Killing Christmas by Nancy Mehl: A long-dormant serial killer resurfaces and wants a pastor who writes a weekly column for the newspaper to write his story.
Deadly Drive by Cara Putnam: A woman’s twin brother has been shot, and she’s called to make a positive identification. When her plane arrives, she’s met in the airport by her brother’s roommate . . . only her brother didn’t have a roommate.
Dangerous Christmas by Lynn Shannon: A social worker narrowly escapes an attacker. When a policeman takes her home, her apartment has been broken into and someone has painted an ominous message on her wall. But why?
Yuletide Protector by Virginia Vaughan: A woman had told the police that her ex-boyfriend was stalking and threatening her. But he’s also a policeman, and the officers protected him instead of her. She changed her name and took precautions. But now someone with her same name is killed in a car bomb. Had that bomb been meant for her?
Most of these are stand-alone stories, but a few tie in to an author’s previous series. But enough was explained that I wasn’t left hanging.
I had only read Adam Blumer and Cara Putnam before. I’d heard of Loree Lough and Nancy Mehl.

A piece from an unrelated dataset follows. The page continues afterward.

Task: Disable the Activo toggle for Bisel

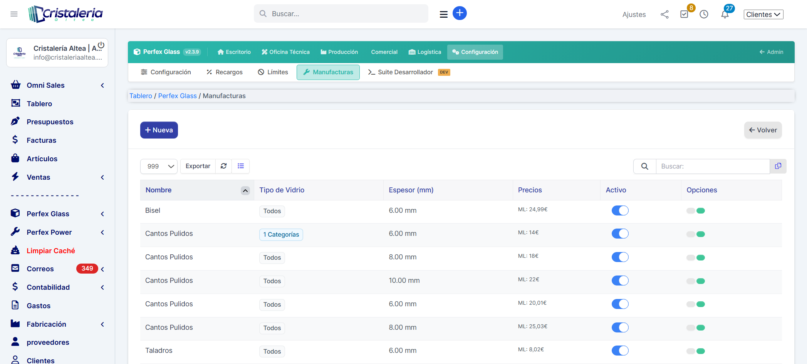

The other authors were completed new to me.
The stories were definitely suspenseful! I enjoyed some more than others. Since they were all set at Christmas, they all turned out well in the end.
In some cases, a novella doesn’t really provide enough time for two people to fall in love, especially if they were strangers beforehand. So some of the romances seemed a little rushed.
There was one spot where the theology was a little wonky, but most of the time the faith element was a clear and vital thread in the story.
Christmastime seems to lend itself to anthologies. But I’ve never read a collection of Christmas novellas with as many as ten stories. That added up to 938 pages—a little long, in my opinion, for a book that’s primarily going to be read in one month. I would have enjoyed it more if it had broken broken up into two books read on subsequent Christmases.
But I did enjoy it, for the most part. And I think anyone who likes mystery, suspense, crime drama, detective stories, and the like would love it.